In the second stage, the finer slurry is pumped up to two sedimentation basins where the slurry is sedimented out. The slag which settles out here is removed and returned to the blast furnace, while the water from the sedimentation basins, containing the finest slag particles, goes into the DynaSand plant. Having been filtered out of the water, these finer slag particles, together with the oil and grease removed by the DynaSand filters, are compressed into a brick-like form and returned to the blast furnace. Prior to the installation of the DynaSand plant, these finer slag particles would have been simply discharged in the plant's wastewater.

In the third stage, the cleaned water from the DynaSand plant is channelled into two large underground rock-cavern storage facilities, which have a total capacity to store 57,000 m3 of water. All the process water for the plant is drawn from these storage caverns, while the raw water for the plant, which can contain up to 14 mg of suspended solids per litre, is taken from the nearby Nyköping river. Besides the 15,000 m3/hr required by the plant's direct cooling system, between 600 to 800 m3/hr of process water is required by the rolling mills themselves and all these flows have to be maintained 24 hours a day.

Of the water which passes through the DynaSand filter plant about 80% goes directly back into the plant's water recycling system, and the remaining 20% is diverted into longer term storage. Therefore, although the principle of more or less 100% recycling of the cooling water is maintained, the plant has other process water systems which do discharge water, and the plant still has a significant intake from and discharge to the river.

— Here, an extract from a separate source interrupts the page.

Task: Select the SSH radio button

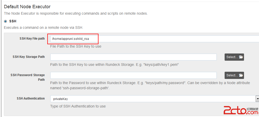Action: point(6,21)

“By implementing our new philosophy of water recycling we've been able to reduce our exchange of water with the river despite building a second rolling mill in the plant – which has obviously significantly increased our consumption of process water,” said Bengtsson. “[Moreover], the quality of the water which we're discharging from the plant is now actually higher than the quality of the water which we're taking in from the river. The DynaSand filters have certainly helped us to achieve these results.”

As well as this, the suspended solid content of the filtered water is down to around 5 mg per litre and the oil and grease content is also significantly reduced. There are no clogging problems in the thousands of nozzles used in the low-pressure cooling system.